Engineers at the University of California, San Diego, have developed a patch that tracks blood pressure, heart rate, glucose, and alcohol and caffeine.
It is the first wearable device that simultaneously monitors cardiovascular signals and multiple biochemical levels in the human body.
Such a device is intended, in particular, for people suffering from high blood pressure, diabetes, or a predisposition to severe COVID-19. It can also be used to detect sepsis, a sudden drop in blood pressure accompanied by an increase in lactate levels.
This patch will become an alternative for patients in intensive care units, for example, infants, who need constant monitoring of blood pressure and other vital signs.
These procedures currently take place only after the insertion of catheters, and patient indicators are monitored on several monitors.

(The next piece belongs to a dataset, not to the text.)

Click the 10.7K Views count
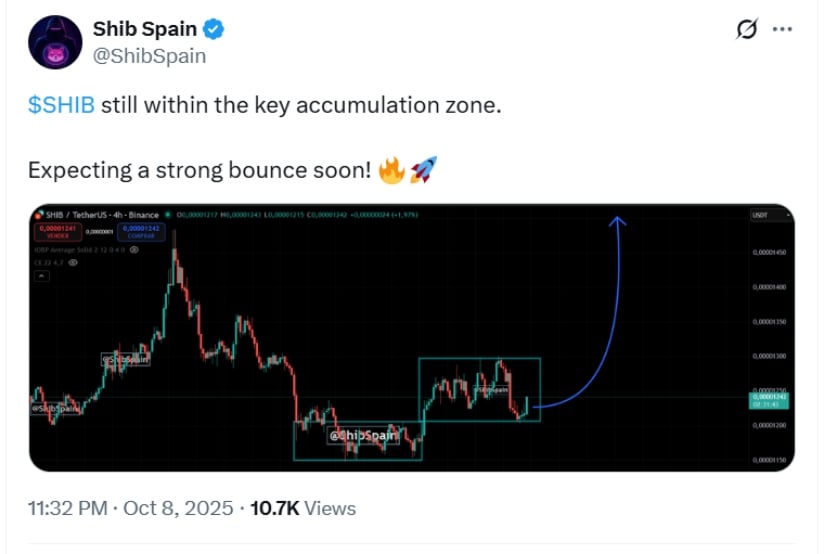Image resolution: width=825 pixels, height=554 pixels. [x=302, y=508]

The novelty here is that we take completely different sensors and combine them together on one small platform. We can collect so much information with this wearable device. And, importantly, this happens in a non-invasive way, without discomfort.
Joseph Wang, professor of nanoengineering at the University of California, San Diego
A patch is a thin sheet of elastic polymers that adheres to the skin. It is equipped with a blood pressure sensor and two chemical sensors – one measures lactate (a biomarker of exercise), caffeine, and alcohol in sweat. The other measures glucose levels in interstitial fluid.